━━ MATERIAL FOR THIS TASK ━━
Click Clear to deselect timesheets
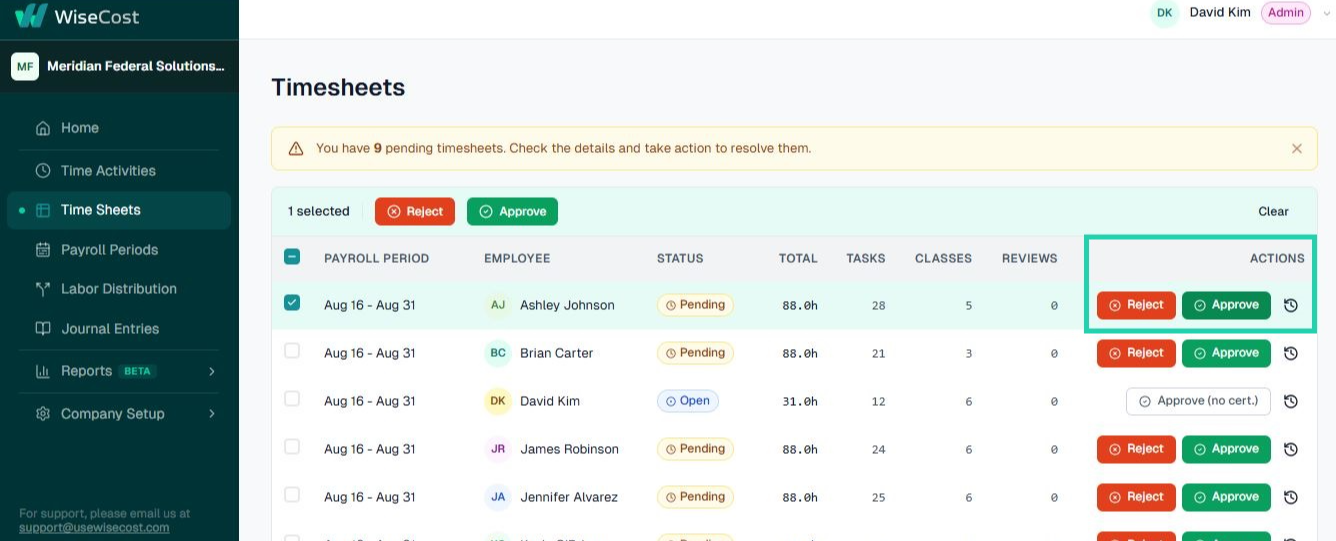The image size is (1336, 541). coord(1273,211)
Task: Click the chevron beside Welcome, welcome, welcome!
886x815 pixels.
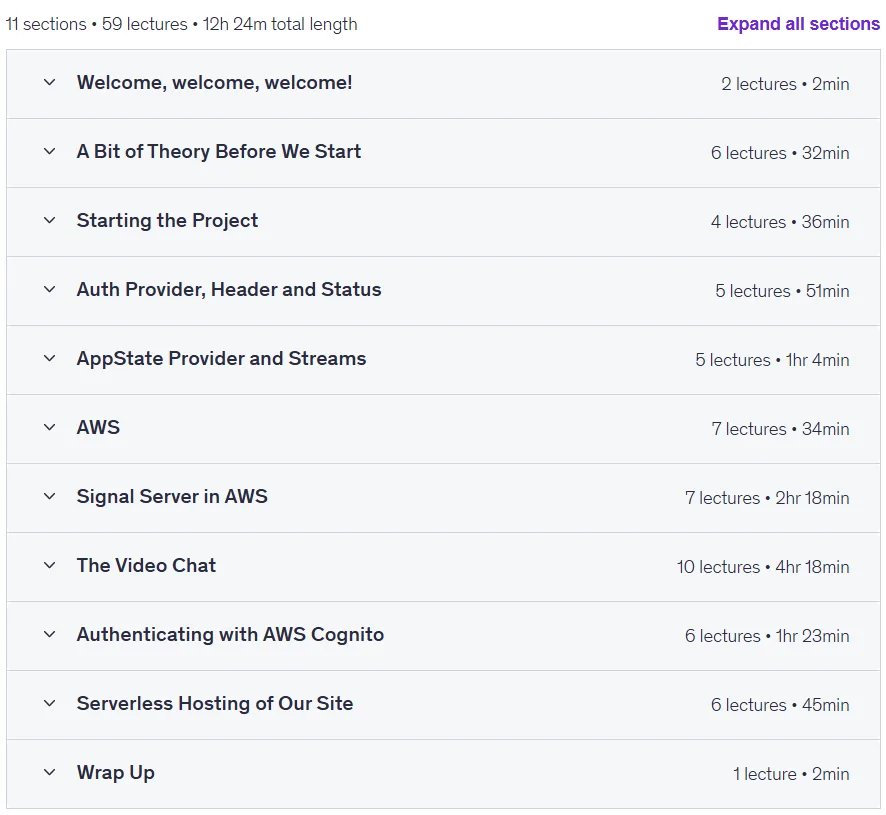Action: click(x=50, y=83)
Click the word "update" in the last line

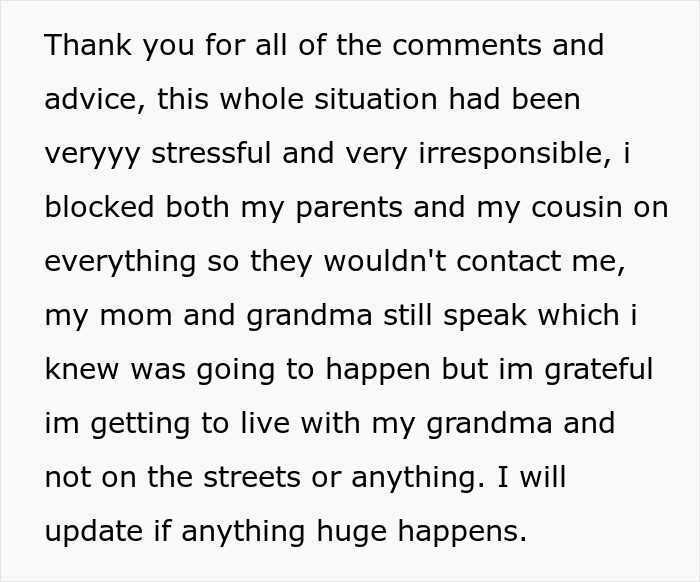(97, 532)
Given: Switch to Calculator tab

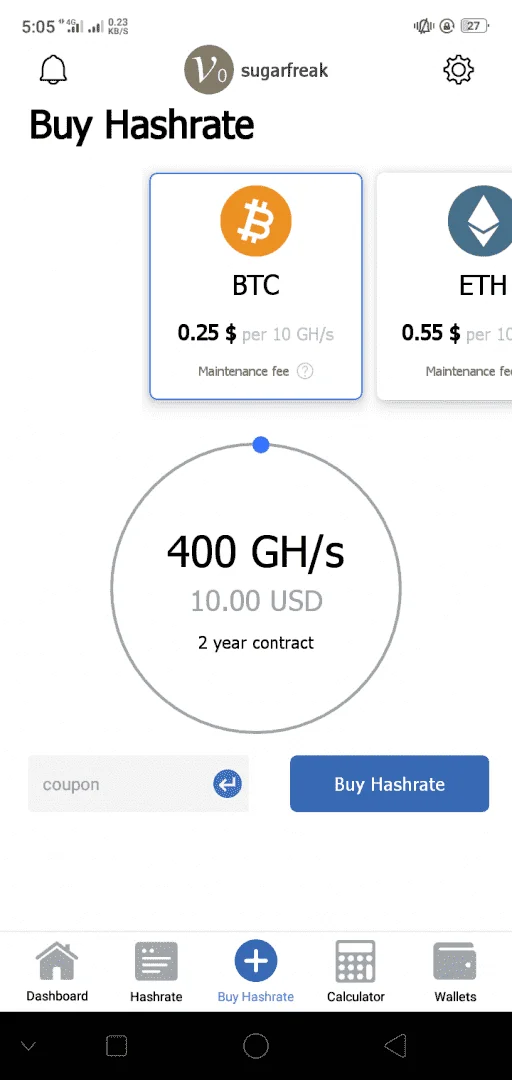Looking at the screenshot, I should 356,971.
━━━
INSTRUCTION: Can you give these entries again line for line, leaving out the pictures?

CORRECT OUTPUT:
Click Clear to deselect timesheets
The image size is (1336, 541). coord(1273,211)
Task: Click the chevron beside Welcome, welcome, welcome!
886x815 pixels.
Action: click(x=50, y=83)
Click the word "update" in the last line

(97, 532)
Given: Switch to Calculator tab

Looking at the screenshot, I should 356,971.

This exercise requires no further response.